Plans and constraints are surfaced in the Activity tab of the Environment or Entity. You can also view the history of Plans that an agent performed for a given Environment or Entity, each of which has a start, an end time, and a status.

Plans

Apollo's Plan-based paradigm is different from other "control loop" systems. Rather than directly carrying out actions in the background without a human noticing, Apollo generates a Plan, and once all constraints are satisfied, the Plan is sent to an agent for execution. This Plan-based paradigm provides more transparency and visibility to users for ongoing, upcoming, and previous changes made in the Environment.

Plan Lifecycle

Plan Lifecycle

Orchestration Engine

The Orchestration Engine in every Hub Environment:

  1. Continuously evaluates all the possible Plans for each Spoke.
  2. Evaluates all the constraints associated with each of the possible Plans.
  3. Issues Plans, whose constraints are satisfied, to the Spoke's agents for execution.

General guidelines for how the Orchestration Engine decides which Plan to issue

  • Plans to roll off a recalled release or to execute break-glass commands are prioritized over other Plan types.
  • Apollo will aim to bring the state of Entities to the latest possible state. For example, Apollo will issue a Plan to upgrade an Entity to the latest Release that passes all relevant constraints and change the Entity's configuration to the latest configuration override that matches the version. This allows performing upgrades in lockstep with their respective configuration. For more about configuration overrides for specific versions, see the documentation on Managing Entities.
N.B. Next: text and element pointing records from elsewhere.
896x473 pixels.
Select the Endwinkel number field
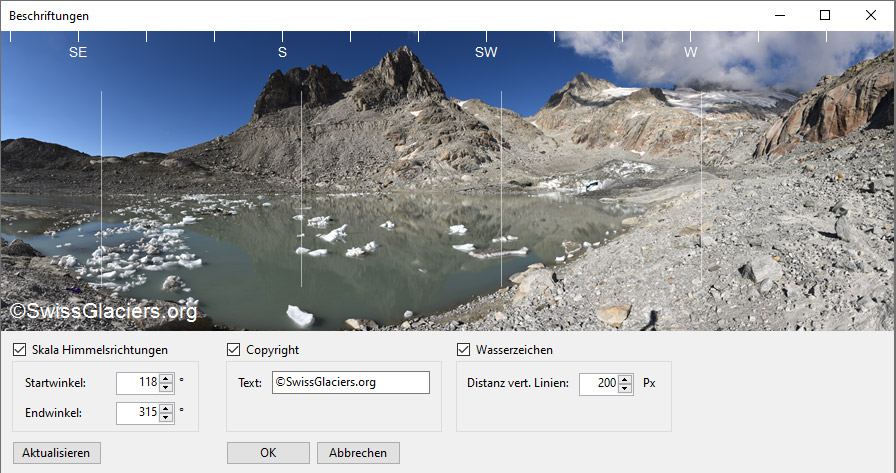[138, 413]
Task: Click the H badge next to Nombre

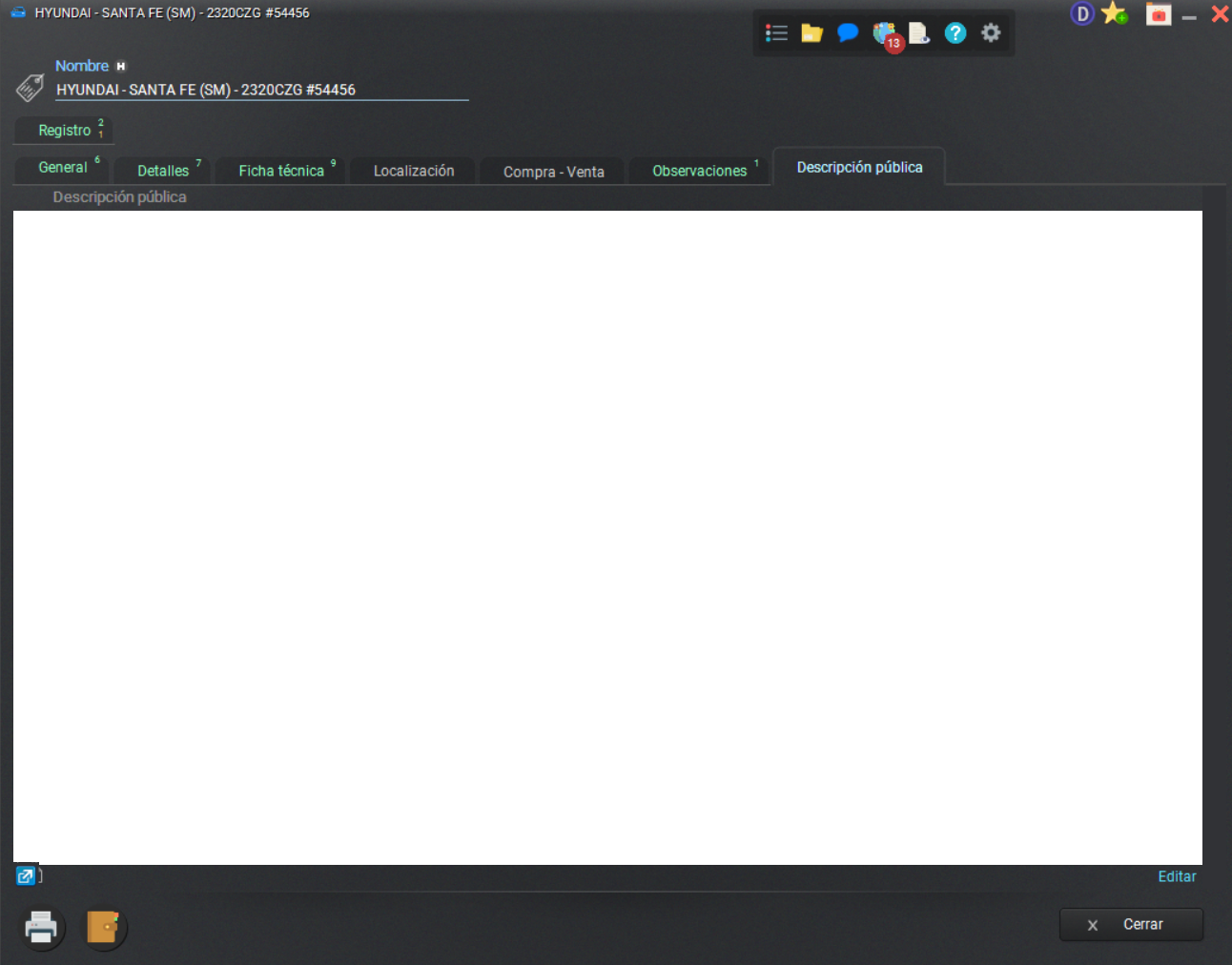Action: click(x=120, y=66)
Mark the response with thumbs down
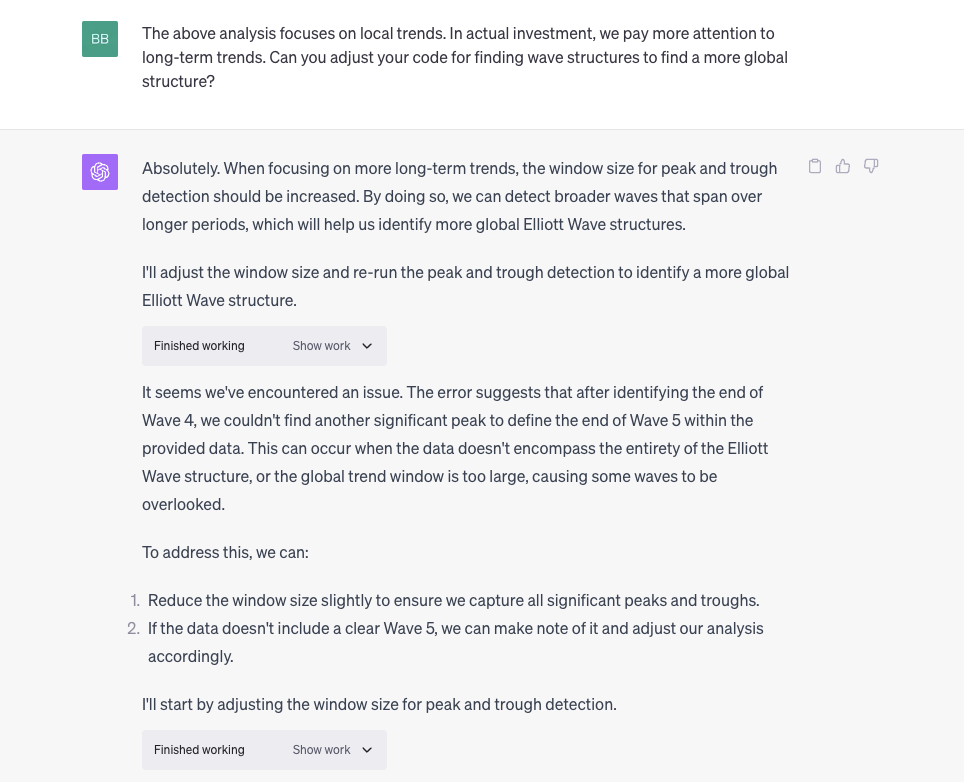 (x=871, y=166)
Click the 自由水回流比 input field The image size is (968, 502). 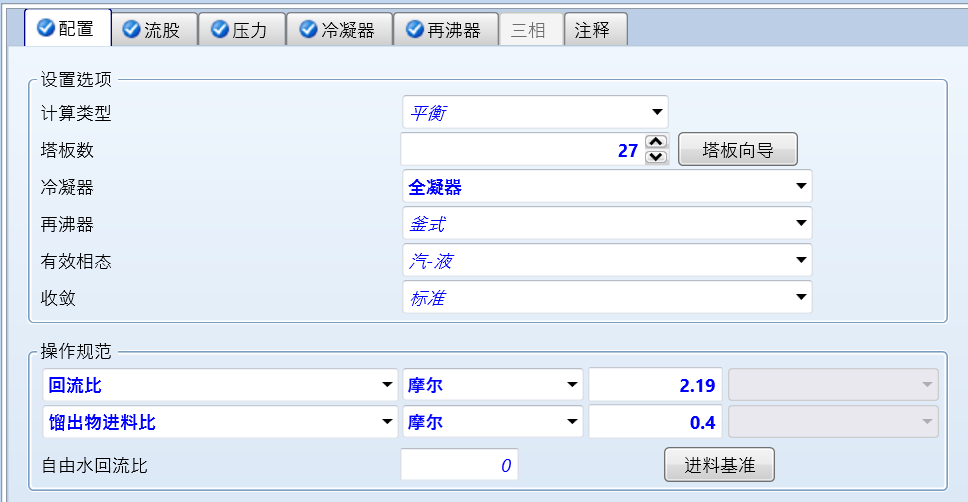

When no Plan can be issued because there is no work to be done, Apollo will display its reasoning in the Activity tab of the Entity. This helps you understand why no work is being done and what actions you can take to unblock work if necessary.

No work to be done

Agents

Agents in every Spoke Environment:

  1. Continuously poll the orchestration engine for new Plans and report back the state of the Environment and its Entities.
  2. Execute the change(s) required in the Spoke for every issued Plan
  3. Report whether Plans succeeded or failed back to the orchestration engine.

Viewing a Plan's status

You can track the progress of a Plan in the Plans tab of the Entity or Environment home page. Select a Plan to view its details, metadata, the status of each task in the Plan, and the Plan spec.

Entity plan tasks

For Plans that failed, you can view an error message for each task that failed. This enables you to identify the reason that the Plan failed and resolve any issues.

Plan failures, suppressions, and rollbacks

When Plans fail, Apollo will automatically create an Entity-level suppression window, which will prevent further work on that Entity. Apollo will continue to issue new Plans for other Entities in the Environment. If the number of Entities in an Environment that are under automated suppression windows exceeds the configured threshold, Apollo will automatically create an Environment-level suppression window as this may be indicative of a system-wide problem. An Environment-level suppression will prevent further work on all Entities in the Environment. Once the number of Entities under suppression windows returns to below the threshold, Apollo will automatically remove the Environment-level suppression.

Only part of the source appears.